By Cheryl Buford
Did you read the latest? Fairfax County Public Schools (FCPS) Superintendent Scott Brabrand served on a statewide taskforce that waived school district accreditation for the 2021-2022 school year! Let that sink in. As the largest school district in the Commonwealth of Virginia, I can only imagine the outside influence FCPS brought to bear on this decision.
Why is this significant? As the Virginia Department of Education’s (DOE) website describes, the Standards of Accreditation regulations “establish the state accountability system for the Commonwealth’s public schools and set the requirements students must meet to earn a high school diploma.” DOE acknowledges that accreditation is a means of inspiring public confidence and assuring that other institutions of learning (i.e. colleges and universities) recognize Virginia public schools’ diplomas.
So, this decision means FCPS will not be evaluated on any performance measures for two years! Without data, we can’t meaningfully pinpoint what’s working well and what needs improvement. That will leave us with selected anecdotes, conveying whatever story FCPS wants to tell us.

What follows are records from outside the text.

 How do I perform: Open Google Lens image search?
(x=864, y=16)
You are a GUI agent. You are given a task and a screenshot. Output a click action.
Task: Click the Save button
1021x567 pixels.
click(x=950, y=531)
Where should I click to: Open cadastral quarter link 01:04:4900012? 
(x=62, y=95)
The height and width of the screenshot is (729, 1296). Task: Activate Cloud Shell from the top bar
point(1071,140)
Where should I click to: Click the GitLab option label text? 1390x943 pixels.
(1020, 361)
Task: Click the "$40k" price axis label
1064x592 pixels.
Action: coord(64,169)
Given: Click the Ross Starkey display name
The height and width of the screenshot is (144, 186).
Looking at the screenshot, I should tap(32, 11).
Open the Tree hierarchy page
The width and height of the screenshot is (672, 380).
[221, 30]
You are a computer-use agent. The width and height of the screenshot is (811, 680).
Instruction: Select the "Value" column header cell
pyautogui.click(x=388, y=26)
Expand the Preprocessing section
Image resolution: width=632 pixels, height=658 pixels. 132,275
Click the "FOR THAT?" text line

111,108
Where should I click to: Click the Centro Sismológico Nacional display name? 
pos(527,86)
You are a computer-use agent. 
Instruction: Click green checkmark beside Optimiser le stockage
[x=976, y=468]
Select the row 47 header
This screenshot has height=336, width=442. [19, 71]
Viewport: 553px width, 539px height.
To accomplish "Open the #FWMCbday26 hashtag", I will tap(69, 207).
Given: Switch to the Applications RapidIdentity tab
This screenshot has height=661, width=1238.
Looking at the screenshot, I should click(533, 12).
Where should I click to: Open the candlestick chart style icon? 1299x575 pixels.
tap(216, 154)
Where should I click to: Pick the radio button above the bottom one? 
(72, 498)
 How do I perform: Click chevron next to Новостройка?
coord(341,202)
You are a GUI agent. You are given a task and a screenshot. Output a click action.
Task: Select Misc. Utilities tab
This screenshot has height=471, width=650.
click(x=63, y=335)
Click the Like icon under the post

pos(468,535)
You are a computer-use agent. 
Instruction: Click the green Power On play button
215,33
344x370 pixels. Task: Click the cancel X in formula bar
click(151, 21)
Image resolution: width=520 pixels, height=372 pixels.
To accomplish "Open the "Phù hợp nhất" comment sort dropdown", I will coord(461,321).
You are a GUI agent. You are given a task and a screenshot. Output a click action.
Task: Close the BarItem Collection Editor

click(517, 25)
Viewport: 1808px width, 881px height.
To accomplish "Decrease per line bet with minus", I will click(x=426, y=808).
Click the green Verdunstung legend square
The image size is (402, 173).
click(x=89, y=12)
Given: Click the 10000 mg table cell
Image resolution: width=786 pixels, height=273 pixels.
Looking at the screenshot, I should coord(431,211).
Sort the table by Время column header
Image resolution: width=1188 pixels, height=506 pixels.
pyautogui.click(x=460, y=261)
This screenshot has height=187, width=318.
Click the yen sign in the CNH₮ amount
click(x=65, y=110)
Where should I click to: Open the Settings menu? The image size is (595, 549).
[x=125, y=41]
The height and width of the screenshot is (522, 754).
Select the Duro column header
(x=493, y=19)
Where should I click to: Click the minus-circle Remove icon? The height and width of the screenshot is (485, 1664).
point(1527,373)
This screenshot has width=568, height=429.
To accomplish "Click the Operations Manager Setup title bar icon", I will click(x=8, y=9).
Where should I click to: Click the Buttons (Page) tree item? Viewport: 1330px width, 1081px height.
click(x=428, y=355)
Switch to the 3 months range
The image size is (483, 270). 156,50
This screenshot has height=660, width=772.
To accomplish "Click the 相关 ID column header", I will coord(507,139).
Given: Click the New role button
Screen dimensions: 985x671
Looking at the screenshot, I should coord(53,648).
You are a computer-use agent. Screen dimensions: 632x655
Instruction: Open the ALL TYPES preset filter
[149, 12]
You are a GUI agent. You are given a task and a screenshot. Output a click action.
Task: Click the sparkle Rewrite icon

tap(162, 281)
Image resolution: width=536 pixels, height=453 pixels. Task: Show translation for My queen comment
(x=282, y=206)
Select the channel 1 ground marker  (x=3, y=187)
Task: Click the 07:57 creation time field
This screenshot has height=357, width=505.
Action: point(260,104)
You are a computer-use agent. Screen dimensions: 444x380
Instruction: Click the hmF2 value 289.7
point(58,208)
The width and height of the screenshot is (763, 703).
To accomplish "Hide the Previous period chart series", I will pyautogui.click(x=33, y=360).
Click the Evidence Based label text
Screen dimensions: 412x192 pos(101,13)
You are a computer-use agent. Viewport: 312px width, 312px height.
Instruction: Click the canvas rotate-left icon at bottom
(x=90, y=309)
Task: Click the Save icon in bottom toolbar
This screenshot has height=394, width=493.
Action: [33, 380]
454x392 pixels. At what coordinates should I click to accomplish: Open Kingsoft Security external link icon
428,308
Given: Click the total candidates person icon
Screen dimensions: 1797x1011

On a personal level, what if FCPS’ lack of accreditation jeopardizes your son’s or daughter’s college admission or scholarship? Or possibly his/her ability to enlist in the military? Over time, what if FCPS’ lack of tangible results leads businesses to relocate or for those who stay to have trouble recruiting top talent? What if it also precipitates a sharp decline in real estate values?
Tell me again why we’re paying exorbitant local taxes – over 50% of which goes to fund our public schools. Schools that won’t be accredited for the next two years!
Over the last several months, we have gotten used to being kicked in the gut by FCPS’ failures with distance learning. Failures so profound FCPS has had the dubious distinction of gaining national attention. Unfortunately, this pattern is not new.
Many people, especially the 75% of Fairfax County residents who don’t have students in the schools, may not be aware of pre-pandemic issues related to academic achievement. Three schools were not fully accredited, instead they were “accredited with conditions.” Three additional high schools had dropout rates hovering between 13-15%. Only their performance the previous year, meeting other benchmarks, spared them a similar fate.
Many people, especially the 75% of Fairfax County residents who don’t have students in FCPS, may not be aware that pre-pandemic, too many graduates were unprepared for the challenges of college or further vocational training? Tragically, 50% of the FCPS graduates who attend Northern Virginia Community College have had to take remedial English. That’s what a $3 billion annual budget buys us?
This situation is unacceptable! Is it too much to ask that our schools prioritize academics?
Cheryl Buford is a former U.S. Department of Education associate director for program analysis and evaluation. In 2019, she was a candidate for the Fairfax County Board of Education.